EXERCISE DETAILS:
Filter the entries for the word "star". Copy each line that has it.

Stored data:
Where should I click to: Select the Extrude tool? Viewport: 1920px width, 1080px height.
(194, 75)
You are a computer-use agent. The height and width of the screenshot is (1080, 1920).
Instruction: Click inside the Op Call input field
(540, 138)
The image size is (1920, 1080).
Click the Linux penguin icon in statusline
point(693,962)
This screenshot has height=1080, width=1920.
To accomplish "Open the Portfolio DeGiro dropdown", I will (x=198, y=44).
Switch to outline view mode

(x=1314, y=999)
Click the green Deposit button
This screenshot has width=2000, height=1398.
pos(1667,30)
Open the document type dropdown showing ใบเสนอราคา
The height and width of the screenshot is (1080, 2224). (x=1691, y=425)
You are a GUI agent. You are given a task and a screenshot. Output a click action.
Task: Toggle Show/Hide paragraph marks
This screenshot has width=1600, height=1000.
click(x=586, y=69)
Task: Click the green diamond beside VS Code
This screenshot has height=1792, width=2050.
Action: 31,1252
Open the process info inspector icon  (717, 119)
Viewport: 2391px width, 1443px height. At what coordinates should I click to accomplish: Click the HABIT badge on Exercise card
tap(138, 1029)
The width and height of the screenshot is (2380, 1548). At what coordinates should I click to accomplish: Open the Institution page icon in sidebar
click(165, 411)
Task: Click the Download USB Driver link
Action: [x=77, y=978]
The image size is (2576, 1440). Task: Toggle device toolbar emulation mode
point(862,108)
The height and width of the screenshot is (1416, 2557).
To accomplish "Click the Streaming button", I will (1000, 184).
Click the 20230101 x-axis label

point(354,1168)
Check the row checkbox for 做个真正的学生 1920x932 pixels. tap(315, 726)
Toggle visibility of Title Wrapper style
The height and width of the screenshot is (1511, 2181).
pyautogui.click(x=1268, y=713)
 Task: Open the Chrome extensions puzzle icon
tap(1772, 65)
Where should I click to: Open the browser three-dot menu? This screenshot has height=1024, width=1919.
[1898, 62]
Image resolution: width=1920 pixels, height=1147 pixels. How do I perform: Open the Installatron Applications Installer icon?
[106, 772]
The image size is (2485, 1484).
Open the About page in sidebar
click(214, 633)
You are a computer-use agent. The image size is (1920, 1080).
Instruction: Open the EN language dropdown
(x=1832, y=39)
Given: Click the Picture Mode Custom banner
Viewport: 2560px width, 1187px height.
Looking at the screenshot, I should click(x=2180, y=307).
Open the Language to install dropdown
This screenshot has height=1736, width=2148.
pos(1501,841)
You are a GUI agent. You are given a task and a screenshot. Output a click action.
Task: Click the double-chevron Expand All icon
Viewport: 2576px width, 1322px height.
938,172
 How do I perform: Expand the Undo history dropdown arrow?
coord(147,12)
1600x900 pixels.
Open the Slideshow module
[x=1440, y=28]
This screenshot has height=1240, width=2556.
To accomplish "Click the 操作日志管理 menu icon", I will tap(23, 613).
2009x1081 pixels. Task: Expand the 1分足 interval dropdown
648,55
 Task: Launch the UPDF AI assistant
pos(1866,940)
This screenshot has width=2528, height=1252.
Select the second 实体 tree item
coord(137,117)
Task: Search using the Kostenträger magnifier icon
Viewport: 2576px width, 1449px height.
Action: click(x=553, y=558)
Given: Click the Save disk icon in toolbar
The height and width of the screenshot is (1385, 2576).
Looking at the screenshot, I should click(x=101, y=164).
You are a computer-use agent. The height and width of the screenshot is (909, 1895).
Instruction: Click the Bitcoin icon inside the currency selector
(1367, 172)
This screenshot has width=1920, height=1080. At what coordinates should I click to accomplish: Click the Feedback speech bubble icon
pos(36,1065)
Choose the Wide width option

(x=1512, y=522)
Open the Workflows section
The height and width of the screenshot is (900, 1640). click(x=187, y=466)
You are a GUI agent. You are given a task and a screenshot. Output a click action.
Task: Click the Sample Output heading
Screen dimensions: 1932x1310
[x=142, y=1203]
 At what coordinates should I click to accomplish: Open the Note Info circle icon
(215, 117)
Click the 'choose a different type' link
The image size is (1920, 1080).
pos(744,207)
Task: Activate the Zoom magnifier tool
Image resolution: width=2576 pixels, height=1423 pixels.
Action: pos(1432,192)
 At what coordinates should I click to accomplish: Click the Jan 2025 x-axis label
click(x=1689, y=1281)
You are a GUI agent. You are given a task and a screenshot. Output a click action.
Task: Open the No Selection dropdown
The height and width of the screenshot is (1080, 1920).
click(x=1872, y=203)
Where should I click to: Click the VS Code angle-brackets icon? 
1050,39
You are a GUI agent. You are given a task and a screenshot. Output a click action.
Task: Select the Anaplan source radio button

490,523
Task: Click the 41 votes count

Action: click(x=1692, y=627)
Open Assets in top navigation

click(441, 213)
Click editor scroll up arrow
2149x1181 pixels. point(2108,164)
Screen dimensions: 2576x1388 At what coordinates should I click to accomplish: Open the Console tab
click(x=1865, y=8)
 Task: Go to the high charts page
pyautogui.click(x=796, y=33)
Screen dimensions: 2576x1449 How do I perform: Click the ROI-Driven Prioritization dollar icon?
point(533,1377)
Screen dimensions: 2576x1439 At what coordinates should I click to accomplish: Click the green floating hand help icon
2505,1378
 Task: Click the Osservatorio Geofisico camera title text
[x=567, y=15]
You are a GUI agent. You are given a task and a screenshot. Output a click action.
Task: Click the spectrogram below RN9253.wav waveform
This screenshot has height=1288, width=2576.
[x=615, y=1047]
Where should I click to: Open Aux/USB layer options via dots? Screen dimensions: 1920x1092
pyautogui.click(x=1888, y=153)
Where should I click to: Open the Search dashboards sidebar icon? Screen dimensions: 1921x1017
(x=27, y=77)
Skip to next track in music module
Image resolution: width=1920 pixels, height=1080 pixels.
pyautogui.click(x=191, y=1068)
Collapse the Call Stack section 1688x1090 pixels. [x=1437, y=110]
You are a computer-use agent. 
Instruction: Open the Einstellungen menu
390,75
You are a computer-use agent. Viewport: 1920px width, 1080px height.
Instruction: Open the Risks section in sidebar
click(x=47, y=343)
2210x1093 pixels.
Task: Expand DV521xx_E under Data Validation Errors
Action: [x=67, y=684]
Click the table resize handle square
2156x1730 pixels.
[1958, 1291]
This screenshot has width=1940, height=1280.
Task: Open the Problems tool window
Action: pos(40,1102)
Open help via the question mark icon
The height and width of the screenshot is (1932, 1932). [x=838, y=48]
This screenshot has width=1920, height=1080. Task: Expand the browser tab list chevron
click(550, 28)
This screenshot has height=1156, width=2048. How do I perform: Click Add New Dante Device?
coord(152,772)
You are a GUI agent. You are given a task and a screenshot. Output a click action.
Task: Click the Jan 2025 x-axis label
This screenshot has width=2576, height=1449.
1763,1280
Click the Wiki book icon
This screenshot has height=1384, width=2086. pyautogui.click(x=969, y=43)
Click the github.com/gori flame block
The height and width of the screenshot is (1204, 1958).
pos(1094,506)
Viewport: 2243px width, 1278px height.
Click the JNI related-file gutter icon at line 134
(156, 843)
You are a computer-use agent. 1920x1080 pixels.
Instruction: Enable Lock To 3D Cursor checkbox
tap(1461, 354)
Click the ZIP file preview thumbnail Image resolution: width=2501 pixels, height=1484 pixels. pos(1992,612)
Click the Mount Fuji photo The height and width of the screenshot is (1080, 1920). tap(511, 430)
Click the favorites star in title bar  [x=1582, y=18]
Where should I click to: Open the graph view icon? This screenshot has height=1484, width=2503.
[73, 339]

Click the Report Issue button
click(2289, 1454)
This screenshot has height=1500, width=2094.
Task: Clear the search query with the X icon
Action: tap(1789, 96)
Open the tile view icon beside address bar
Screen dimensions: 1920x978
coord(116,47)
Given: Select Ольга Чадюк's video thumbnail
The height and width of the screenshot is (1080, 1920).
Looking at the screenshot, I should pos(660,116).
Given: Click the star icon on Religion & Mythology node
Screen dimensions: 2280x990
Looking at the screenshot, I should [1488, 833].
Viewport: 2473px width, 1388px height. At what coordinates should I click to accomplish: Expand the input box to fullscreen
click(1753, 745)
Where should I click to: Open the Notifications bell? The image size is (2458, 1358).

OUTPUT BELOW:
Click the favorites star in title bar  [x=1582, y=18]
Given: Click the star icon on Religion & Mythology node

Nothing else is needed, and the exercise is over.